17 min read · Chapter 12 of 13

XII. A NEW EARTH WHEREIN DWELLETH

RIGHTEOUSNESS.

Nevertheless we, according to his promise, look for... a new earth, wherein dwelleth righteousness (2 Peter 3:13).

Thy kingdom come. Thy will be done in earth, as it is in heaven (Matthew 6:10). THE Christian Religion is a religion of hope; and we all know how fruitful for good a reasonable hope firmly held may be. What would our life be without hope? Who could live on through three score years and ten in utter hopelessness? Who could bear up under the troubles and trials, the sorrows and disasters of life if he had no hope of anything in heaven or earth?

Doubtless there are hopes which are false and spurious, hopes that will deceive us and fail us at the last, hopes that will encourage us in indolence, presumption, self-conceit, and lead us on to sorrow, mischief, and disaster. Nevertheless, any hope not positively sinful or wholly irrational is, perhaps, better for man than no hope at all; for, however poor and inadequate it may be, it will serve to keep him going until a worthier hope has taken possession of him. And we all know that the hope set before us in the Gospel is reasonable as well as adequate, worthy, holy, inspiring, ennobling, for it is founded on the conviction that God is the same yesterday, today, and for ever, and that His will must in the end be realised that all things serve God’s sovereign will and carry out His plans and purposes, which are plans and purposes of love to man, that the things which constitute the character of God are worthy of our love, trust, confidence that goodness is infinitely more powerful and enduring than evil, truth than lies, love than hate that the great Judge of all the earth will most certainly do right that truth, righteousness, love, mercy “ are principles to be carried out to the utmost extent, and to be trusted and followed in the direst extremity.”

True, the time has been when the hope of Christians was not in all respects similar to our own. ’ Why stand ye gazing up into heaven? This same Jesus, which is taken up from you into heaven, shall so come in like manner, as ye have seen him go into heaven.’ These words were remembered by the early Christians and interpreted in a certain way they were a source of comfort and strength and joy. The expectation that the ascended Christ would shortly return in glory and in power for the sudden and miraculous establishment of His kingdom this hope sustained the early Christians in the darkest days, and enabled them with earnestness and confidence to do the duty that lay to their hand. When the Master in whom they so thoroughly trusted was taken away from them, when the whole world was arrayed against a handful of men whom it hated, despised, persecuted, how could the first Christians have hopefully set about the work to which they had been called, if they had not been persuaded that Christ would speedily return arrayed in glorious majesty, if they had not been convinced that soon He would emerge from His celestial chamber resplendent in glory, and attended by countless myriads of His Father’s angels? When the early Christians were bitterly opposed and violently persecuted, when even their most faithful efforts seemed unavailing and failure stared them in the face, it did them good to think that the day was coming, yea, was near at hand, when in the most sudden and unexpected way, by some signal manifestation of the power of God, a glorious trans-formation would be effected and men would behold new heavens and a new earth wherein dwelleth righteousness. But in the meantime all things seemed to continue as they were from the beginning of the creation.

◇ ◇ ◇ ◇ ◇

- Tasks
1. Please say whether each statement agrees with the chapter on hope, answering yes or no and quoting the deciding words. (a) Any hope that is not positively sinful or wholly irrational may be better for man than no hope at all. (b) The early Christians expected Christ to return only after many centuries. (c) The Christian Religion is described as a religion of fear.
2. Answer these questions from the chapter on hope.
(a) Which verse of 2 Peter is quoted at the chapter's opening?
(b) What span of life does the chapter name when asking who could live on in utter hopelessness?
(c) By what did the early Christians expect the glorious transformation to be effected?

- Source data

◇ ◇ ◇ ◇ ◇

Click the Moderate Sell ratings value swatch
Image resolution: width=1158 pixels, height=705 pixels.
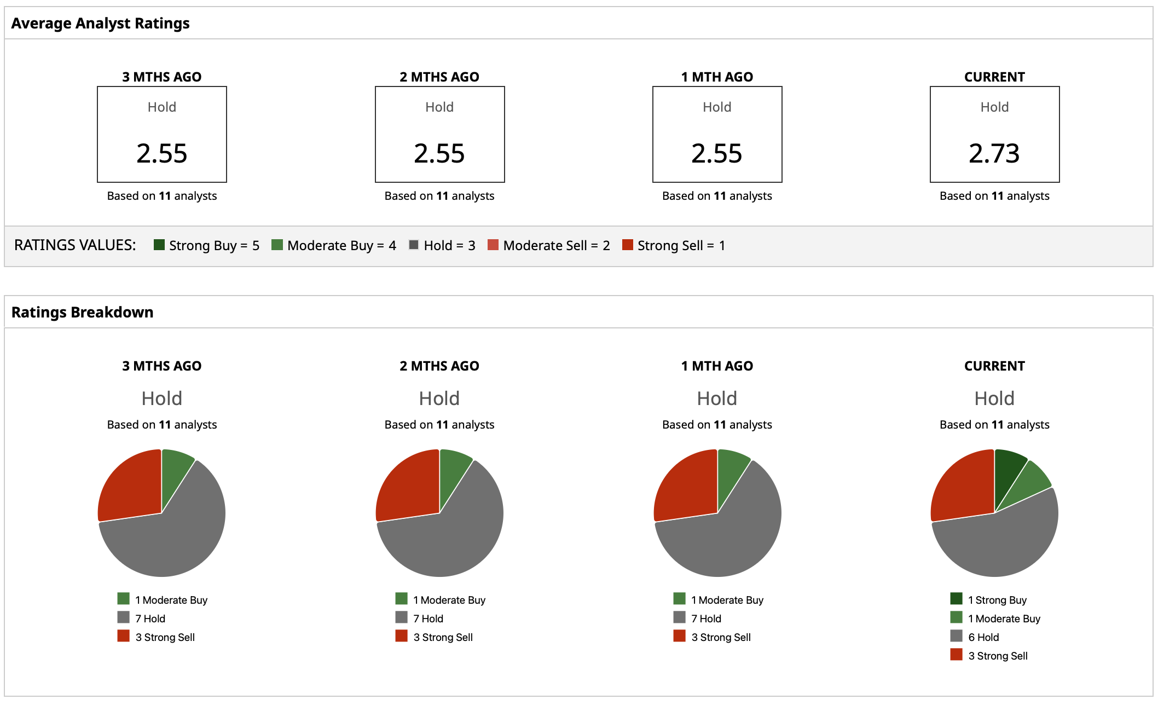493,245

◇ ◇ ◇ ◇ ◇

- Expected responses
1.
(a) Yes: "any hope not positively sinful or wholly irrational is, perhaps, better for man than no hope at all"
(b) No: "the ascended Christ would shortly return in glory and in power"
(c) No: "THE Christian Religion is a religion of hope"

2.
(a) 2 Peter 3:13
(b) Three score years and ten
(c) By some signal manifestation of the power of God